Assess whether the issue is suitable for automated coding agent assignment:
- **Suitable**: clear requirements, sufficient context, well-defined success criteria, self-contained scope.
- **Needs more info**: potentially suitable but missing details needed to start.
- **Not suitable**: requires investigation, design decisions, extensive coordination, or policy/architectural choices.

### 2g: Apply results and post comment

Apply all triage results for this issue:
- Use `set_issue_type` to set the issue type (if determined).
- Use `update_issue` to apply labels.
- Use `close_issue` to close the issue if it is spam (state reason: "not planned").
- Add an issue comment with the triage report using the format below.
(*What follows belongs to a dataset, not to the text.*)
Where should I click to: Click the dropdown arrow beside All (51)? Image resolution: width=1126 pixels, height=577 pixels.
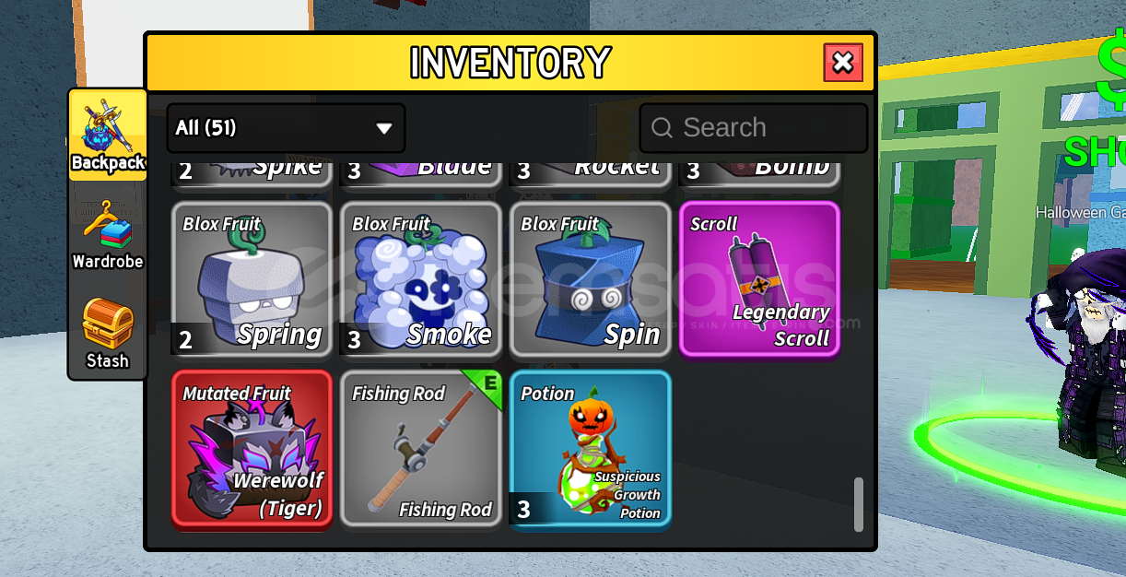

Then move to the next issue.

## Step 3: Fetch labels (once)

Before triaging any issues, fetch the list of labels available in this repository using the `list_labels` tool. Use this list for all issues in the batch.

## Processing order

1. Fetch available labels (Step 3, do this once at the start).
2. Find untriaged issues (Step 1).
3. For each issue, run Step 2 (gather, check, triage, apply).

## Comment format

Use this structure for each triage comment. Use collapsed sections to keep it tidy.

```markdown
## 🎯 Triage report

{2-3 sentence summary to help a maintainer quickly grasp the issue.}

### 📊 Assessment

| Dimension | Value | Reasoning |
|---|---|---|
| **Type** | [value or "unchanged"] | [brief] |
| **Labels** | [values or "none"] | [brief] |
| **Coding agent** | [Suitable / Needs more info / Not suitable] | [brief] |

### 🔗 Similar issues

- issue-url (duplicate/related) — [brief explanation]

<details><summary>💡 Notes and suggestions</summary>

{Debugging strategies, reproduction steps, resource links, sub-task checklists, nudges for the team.}

</details>
```

If no similar issues were found, omit the "Similar issues" section. If there are no notes to add, omit the collapsed section.